If you want lower monthly payments on mortgage, you should have enough to pay for your house. But finding and keeping a job these times is very hard, so we can only hope for lower and more affordable mortgage rates.
The decline in mortgage rates is affected by interest rates cuts—something the Federal Reserve can do. Interest rate cuts have been shown to help the economy in times of crisis. The Fed is expected to slash interest rates to as low as 0.25 percent, as part of its efforts to stabilize the economy.
The Fed was successful in its initial plan. Last November, the Fed announced that it would buy billions worth of debt and mortgage-backed securities from Fannie Mae, Freddie Mac, Ginnie Mae, and the Federal Home Loan Banks. As a result, mortgage rates went down. In fact, the Fed already purchased $15 billion of mortgage securities. It’s expected to spend more in the coming months.
This, together with the rate cuts, can push mortgage rates down further.
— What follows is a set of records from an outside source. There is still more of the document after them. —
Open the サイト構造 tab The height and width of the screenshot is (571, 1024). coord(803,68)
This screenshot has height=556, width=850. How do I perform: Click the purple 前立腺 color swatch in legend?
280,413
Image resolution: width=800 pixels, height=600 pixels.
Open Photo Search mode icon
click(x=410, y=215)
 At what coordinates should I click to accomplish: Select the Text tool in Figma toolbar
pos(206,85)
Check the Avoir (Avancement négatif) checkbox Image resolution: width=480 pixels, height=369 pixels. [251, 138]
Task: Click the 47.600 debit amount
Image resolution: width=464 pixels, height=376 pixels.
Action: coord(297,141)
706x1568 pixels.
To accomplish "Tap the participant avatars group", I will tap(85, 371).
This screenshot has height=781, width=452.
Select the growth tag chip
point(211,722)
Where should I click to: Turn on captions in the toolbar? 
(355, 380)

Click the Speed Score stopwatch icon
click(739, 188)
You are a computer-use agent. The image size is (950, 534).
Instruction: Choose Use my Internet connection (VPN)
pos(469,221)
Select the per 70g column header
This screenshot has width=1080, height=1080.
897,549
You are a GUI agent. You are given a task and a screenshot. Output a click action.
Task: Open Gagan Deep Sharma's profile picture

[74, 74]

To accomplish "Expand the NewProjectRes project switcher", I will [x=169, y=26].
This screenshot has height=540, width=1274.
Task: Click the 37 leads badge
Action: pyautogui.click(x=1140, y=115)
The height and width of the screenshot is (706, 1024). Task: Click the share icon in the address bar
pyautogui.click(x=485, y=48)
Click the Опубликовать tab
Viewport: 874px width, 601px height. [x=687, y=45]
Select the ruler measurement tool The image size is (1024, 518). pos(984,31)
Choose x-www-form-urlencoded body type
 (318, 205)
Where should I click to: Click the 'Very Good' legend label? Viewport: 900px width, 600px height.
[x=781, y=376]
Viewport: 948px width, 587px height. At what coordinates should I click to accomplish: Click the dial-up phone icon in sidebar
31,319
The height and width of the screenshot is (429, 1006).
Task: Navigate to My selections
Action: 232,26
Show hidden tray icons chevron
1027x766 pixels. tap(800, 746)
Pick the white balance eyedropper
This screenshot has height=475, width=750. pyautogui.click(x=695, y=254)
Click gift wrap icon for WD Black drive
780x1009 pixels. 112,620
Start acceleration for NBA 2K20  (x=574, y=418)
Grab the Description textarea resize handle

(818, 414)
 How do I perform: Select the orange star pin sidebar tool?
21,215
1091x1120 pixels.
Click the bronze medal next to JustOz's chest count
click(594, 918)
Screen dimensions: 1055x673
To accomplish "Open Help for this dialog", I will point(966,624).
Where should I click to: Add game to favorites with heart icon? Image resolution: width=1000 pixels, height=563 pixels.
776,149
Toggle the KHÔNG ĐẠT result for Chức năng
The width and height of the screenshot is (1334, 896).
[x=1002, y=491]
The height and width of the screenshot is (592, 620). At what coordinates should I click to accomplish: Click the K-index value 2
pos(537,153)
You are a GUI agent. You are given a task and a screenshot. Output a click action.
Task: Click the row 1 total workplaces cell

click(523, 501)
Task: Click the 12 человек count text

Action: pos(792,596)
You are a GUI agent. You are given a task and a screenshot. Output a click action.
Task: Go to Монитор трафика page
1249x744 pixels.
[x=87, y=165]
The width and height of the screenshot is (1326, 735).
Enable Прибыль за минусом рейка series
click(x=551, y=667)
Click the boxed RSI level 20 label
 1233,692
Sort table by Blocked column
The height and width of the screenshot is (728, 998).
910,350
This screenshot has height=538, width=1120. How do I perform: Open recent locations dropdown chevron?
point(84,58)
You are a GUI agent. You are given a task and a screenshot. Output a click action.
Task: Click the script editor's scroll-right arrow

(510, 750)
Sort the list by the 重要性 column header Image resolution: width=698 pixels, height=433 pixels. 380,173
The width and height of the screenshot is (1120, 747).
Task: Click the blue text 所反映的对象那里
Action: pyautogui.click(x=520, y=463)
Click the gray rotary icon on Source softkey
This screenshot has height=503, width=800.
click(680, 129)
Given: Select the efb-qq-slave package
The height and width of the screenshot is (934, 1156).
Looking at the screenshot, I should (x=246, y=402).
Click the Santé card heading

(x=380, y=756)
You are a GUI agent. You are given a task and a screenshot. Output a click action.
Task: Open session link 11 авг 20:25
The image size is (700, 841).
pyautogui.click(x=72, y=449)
The decline has caused many people to consider refinancing and applying for new home loans. According to the Mortgage Bankers Association, the number of refinance applications tripled—the largest increase since 1990.
HSH market Associates, a mortgage and consumer loan data company, reported that the daily national average for 30-year conforming mortgages was 5.33 percent, down from last week’s 5.57 percent rate.
Refinance to enjoy a lower monthly payment on mortgage. While others are still waiting for mortgage rates to reach 4.5 percent, now is the perfect time to refinance.